**BRIEF:** Reproduce the lines of data beginning with the line containing "Task: Open Adobe PDF erstellen und teilen" and continuing through the end of the data, switching "Instruction" to "Directive" and leaving all else unchanged.

* Start SUPPLIED DATA *

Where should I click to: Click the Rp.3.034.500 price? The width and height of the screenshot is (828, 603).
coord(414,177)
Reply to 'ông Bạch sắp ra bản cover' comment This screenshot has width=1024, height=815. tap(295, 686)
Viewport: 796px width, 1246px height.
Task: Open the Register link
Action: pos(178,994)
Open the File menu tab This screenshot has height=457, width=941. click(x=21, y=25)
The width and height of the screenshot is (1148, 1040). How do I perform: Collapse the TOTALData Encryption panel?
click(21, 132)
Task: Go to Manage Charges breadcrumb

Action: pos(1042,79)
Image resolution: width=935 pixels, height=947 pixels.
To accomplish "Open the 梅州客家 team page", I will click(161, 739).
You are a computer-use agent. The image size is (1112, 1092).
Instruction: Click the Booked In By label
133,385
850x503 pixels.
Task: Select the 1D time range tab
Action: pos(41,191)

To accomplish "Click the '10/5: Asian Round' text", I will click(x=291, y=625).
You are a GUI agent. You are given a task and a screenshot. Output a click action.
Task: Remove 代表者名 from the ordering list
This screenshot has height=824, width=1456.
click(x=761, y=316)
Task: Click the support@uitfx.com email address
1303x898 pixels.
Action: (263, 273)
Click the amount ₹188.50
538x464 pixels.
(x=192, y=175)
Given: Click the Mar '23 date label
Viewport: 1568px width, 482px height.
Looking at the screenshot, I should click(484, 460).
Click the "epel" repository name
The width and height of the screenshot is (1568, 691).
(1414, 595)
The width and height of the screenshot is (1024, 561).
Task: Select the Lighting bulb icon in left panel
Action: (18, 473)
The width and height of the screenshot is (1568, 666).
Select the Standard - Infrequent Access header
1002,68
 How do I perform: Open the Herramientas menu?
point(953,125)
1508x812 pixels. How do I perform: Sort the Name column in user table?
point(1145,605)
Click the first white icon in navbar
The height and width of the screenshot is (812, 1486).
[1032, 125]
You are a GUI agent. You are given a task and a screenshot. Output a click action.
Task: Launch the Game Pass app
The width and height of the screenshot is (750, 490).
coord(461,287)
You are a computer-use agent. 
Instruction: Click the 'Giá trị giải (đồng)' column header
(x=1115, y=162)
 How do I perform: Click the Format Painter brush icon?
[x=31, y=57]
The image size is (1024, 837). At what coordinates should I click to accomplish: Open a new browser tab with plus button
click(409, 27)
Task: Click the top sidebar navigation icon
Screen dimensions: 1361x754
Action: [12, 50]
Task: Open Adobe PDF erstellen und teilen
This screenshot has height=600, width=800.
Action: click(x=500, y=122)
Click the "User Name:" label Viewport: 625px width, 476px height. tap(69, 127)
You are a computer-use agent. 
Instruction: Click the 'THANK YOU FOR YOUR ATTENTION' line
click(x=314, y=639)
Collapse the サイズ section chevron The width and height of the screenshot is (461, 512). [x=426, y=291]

* End SUPPLIED DATA *

**RESPONSE TO THIS EXERCISE:**
Task: Open Adobe PDF erstellen und teilen
This screenshot has height=600, width=800.
Action: click(x=500, y=122)
Click the "User Name:" label Viewport: 625px width, 476px height. tap(69, 127)
You are a computer-use agent. 
Directive: Click the 'THANK YOU FOR YOUR ATTENTION' line
click(x=314, y=639)
Collapse the サイズ section chevron The width and height of the screenshot is (461, 512). [x=426, y=291]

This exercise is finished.